Behind closed doors
My privacy was publicized by familiar hands that turned out to be foreign. Then, I was still a child. I didn’t know what was right, and I didn’t know what was wrong. I was still learning. I remember snippets of instances, maybe my mind is making them more vivid then they really are, but nonetheless, they did happen.
I remember, me standing in front of a mirror in my aunt’s bedroom, hearing the sound of a door open and close, feeling him press himself up against me from behind, placing his hand between my legs and pressing upwards, kissing and biting my neck, then staring into my eyes through the mirror, and stating, with his knowing smile, “You like this, don’t you.” I remember feeling confusion, not knowing how to feel, what to feel. It felt awkward, yet I still remember breathing out the word yes, not because it felt good, but because I wanted to alleviate this feeling of awkwardness. His sentence held no room for opposition, and I was a people pleaser, I still am, and maybe, in some twisted way, I didn’t want a confrontation, that, at the time, I knew I would face had I said no. So, I said yes, and till this day, a part of me holds myself accountable for saying it. At the time, it seemed like a feasible solution that my 9-year-old mind had conjured. Now that I look back at it, I don’t think it would have made a difference had I said no; he still had the upper strength and power to control me. He would have still taken advantage of me no matter what. Regardless of this, there is still some part of me that blames myself for saying it.
That instance was strange, but it was one of many times. It still felt strange to me, even though it had happened countless of times. I remember developing some defense mechanisms to avoid him. I would lock the bathroom door every time I visited my aunt, and needed to use the bathroom, avoid a certain part of the balcony where I knew he would be, because he would catch me if I went through that section. I would even avoid going into the room where he slept, in the mornings, unless one of my cousins asked me to go get them a charger from there. When that happened, I would try my best to be quiet, so that I didn’t wake him up. Sometimes, I was lucky enough that he would stay asleep, others not so much. Some of the defense mechanisms worked, others didn’t. I succeeded in preventing him from coming into the bathroom, but sometimes he would wait outside until I finished and unlocked the door. It was like a game of cat and mouse, except it wasn’t like Tom and Jerry. It was more twisted.
I never told anyone about this. I remember stopping it when I was around 13 or 14. I stopped it by threatening him that I would tell our mothers, and the entire world, and just like that, he never touched me again. As the years progressed, I blocked this out. It happened for a few years, and that’s it, I would say. Its not a big deal, let me just forget it ever happened. And I did. I had other problems like getting good grades and making good friends, simple high school problems. I knew it never affected me, and honestly I had found it odd at one point that it didn’t, because I had read so many things on these topics that I developed an interest in them, and the books that I read, I couldn’t relate to, so I just figured I was one in a million that walked away from this unscathed. But all that I knew wasn’t much. I still wasn’t educated on the topic.

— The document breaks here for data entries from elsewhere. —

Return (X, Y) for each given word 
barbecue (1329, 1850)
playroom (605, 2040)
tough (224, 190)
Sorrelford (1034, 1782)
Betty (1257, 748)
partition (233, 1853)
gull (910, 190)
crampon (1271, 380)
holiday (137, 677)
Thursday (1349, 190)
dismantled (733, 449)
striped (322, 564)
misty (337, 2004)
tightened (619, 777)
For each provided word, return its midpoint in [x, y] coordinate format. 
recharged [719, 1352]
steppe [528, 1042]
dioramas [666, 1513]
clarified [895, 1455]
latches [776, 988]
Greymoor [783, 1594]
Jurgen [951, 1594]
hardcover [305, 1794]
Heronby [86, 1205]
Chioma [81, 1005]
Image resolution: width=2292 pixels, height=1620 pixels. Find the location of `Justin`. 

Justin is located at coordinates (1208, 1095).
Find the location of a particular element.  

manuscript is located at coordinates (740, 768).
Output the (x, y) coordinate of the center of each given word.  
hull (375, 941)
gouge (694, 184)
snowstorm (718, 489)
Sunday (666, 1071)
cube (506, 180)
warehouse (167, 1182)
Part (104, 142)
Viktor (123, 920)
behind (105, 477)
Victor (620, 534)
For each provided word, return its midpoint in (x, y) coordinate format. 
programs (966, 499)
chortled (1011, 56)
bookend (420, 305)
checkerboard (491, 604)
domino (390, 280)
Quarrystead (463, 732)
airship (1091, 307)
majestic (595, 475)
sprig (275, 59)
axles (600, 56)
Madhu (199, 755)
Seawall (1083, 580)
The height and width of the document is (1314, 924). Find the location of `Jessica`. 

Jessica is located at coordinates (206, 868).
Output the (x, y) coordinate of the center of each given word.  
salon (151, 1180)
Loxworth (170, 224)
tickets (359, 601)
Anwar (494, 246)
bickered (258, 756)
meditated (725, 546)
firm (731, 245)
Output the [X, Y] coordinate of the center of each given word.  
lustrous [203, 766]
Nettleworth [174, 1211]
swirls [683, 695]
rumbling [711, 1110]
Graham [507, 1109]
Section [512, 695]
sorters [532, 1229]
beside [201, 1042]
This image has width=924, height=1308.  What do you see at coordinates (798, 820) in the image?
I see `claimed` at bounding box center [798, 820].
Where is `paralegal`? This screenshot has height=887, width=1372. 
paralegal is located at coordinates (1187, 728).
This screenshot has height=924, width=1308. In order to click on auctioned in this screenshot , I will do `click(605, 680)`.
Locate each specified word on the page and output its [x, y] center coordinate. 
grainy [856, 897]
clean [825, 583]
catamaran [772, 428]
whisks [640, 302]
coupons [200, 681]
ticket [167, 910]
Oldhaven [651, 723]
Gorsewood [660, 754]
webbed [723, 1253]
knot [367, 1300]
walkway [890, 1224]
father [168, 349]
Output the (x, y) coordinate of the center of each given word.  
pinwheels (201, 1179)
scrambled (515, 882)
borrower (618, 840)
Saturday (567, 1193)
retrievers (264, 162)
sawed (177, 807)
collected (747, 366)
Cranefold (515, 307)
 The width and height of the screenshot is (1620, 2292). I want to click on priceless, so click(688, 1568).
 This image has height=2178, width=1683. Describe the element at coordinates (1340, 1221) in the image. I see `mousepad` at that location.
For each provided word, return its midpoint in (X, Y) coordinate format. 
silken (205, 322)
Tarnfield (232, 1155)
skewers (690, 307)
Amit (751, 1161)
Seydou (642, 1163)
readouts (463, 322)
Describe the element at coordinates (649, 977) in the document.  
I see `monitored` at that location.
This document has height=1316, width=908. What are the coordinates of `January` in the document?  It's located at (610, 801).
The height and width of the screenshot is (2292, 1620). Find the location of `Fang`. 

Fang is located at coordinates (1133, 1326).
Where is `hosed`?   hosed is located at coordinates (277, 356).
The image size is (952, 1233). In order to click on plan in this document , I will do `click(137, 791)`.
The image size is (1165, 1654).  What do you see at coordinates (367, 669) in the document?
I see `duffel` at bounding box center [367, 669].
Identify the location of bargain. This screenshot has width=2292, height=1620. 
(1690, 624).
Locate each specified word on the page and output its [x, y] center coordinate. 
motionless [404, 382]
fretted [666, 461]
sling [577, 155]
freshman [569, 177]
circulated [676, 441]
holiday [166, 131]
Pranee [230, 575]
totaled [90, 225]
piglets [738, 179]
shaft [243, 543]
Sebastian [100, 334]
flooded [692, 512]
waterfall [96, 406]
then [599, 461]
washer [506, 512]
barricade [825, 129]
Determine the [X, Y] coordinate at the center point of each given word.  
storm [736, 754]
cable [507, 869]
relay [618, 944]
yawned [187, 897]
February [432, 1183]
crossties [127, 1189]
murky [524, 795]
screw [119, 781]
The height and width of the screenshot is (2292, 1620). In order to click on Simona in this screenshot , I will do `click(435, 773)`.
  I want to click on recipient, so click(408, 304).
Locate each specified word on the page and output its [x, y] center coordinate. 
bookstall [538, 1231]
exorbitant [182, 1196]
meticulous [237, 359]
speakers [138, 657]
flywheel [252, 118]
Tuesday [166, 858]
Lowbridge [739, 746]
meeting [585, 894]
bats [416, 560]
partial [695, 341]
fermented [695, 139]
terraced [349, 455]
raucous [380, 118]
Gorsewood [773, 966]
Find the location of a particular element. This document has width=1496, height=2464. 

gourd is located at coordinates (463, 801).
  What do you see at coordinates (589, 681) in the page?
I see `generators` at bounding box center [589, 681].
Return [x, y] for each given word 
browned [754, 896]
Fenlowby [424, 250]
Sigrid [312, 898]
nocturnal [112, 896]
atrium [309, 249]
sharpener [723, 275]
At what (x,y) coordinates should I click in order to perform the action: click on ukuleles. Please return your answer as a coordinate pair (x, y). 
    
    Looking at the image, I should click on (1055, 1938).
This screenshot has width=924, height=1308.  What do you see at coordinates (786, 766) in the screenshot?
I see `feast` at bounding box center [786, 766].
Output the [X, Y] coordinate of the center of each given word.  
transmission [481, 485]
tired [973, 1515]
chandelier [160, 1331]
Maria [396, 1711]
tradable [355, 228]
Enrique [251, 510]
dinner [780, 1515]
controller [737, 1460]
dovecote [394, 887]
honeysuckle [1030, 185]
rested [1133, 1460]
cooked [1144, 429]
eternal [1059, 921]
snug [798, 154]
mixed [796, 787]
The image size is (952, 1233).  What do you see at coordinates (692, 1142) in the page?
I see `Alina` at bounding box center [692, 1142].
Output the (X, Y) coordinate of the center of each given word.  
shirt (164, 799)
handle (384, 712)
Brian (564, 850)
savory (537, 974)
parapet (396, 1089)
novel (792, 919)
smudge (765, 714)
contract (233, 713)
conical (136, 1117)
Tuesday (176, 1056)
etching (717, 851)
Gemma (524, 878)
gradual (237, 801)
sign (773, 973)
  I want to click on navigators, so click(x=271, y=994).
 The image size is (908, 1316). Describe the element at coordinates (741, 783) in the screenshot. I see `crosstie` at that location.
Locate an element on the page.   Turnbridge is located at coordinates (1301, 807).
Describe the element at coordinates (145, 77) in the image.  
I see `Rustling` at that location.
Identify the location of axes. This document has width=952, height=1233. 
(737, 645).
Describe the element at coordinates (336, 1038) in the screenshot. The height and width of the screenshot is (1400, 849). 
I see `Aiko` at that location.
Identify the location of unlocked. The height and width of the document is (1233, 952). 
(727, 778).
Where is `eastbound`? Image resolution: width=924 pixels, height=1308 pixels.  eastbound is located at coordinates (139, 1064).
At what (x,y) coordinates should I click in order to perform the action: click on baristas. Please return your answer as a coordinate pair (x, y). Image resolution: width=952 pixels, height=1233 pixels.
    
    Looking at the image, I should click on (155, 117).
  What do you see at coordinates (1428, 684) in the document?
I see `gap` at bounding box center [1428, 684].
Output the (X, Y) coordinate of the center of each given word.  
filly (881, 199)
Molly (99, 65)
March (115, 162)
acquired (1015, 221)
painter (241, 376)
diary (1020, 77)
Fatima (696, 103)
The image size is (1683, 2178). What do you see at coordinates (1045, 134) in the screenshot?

This all surged back into me abruptly around a month ago, like a fast moving truck hitting a car. I had come across an article about the effects of sexual abuse on children, when it hit me. It was sudden, like a splash of water in the face, but it didn’t take much time to remember what happened several years ago, because I realized that I hadn’t forgotten anything. I just suppressed it.
I found out that my lack of self-esteem, my constant fear of confrontation, my ill thoughts of myself, my unreasonable anger that popped up at the most unexpected times towards my family and the entire world, among other things, have been in one way or another an indirect affiliation of what happened to me in the past. I had thought that this was part of my personality, part of who I was as a person, that there was no changing me. I truly believed that this was normal, that not everyone had confidence, that maybe with age I would gain some; that it was understandable that I don’t like how I look because I’m just not pretty, that all teenagers get angry at one point. These were just excuses I would give myself, and then I would say I’m fine and move on. These small things were all subtle, but they were there.
I always had this feeling of incompleteness inside of me, this hole within me; it was like I kept searching for some sort of happiness even though I had everything I could ever ask for. It was as if something was always missing, and I thought it was possibly a boyfriend, but I figured out that it wasn’t the case, because even when I had a boyfriend, this feeling never left me. It was a sort of indescribable hollowness. When it all came back to me, I felt, in a sense relief, then sadness, then anger, then more anger and frustration. The hole within me was filled. The big question mark in my head was answered.
I thought it wasn’t a big deal, but it was, it is. I thought it didn’t affect me, but it did, it still does. I write this, because I’m sick of replaying every single small decision I took and linking it to what happened to me. I’m sick of being so damn affected by it, that I can’t think straight. I just don’t understand how I wasn’t affected by it in the past, when now it feels like a nightmare. I write this because I know there are others out there like me that kept all this inside them; that thought it wasn’t a big deal; that were afraid of speaking out, that felt and still feel trapped. I write this because I want to stop letting what happened control me and dictate my life. I want to move on, properly this time.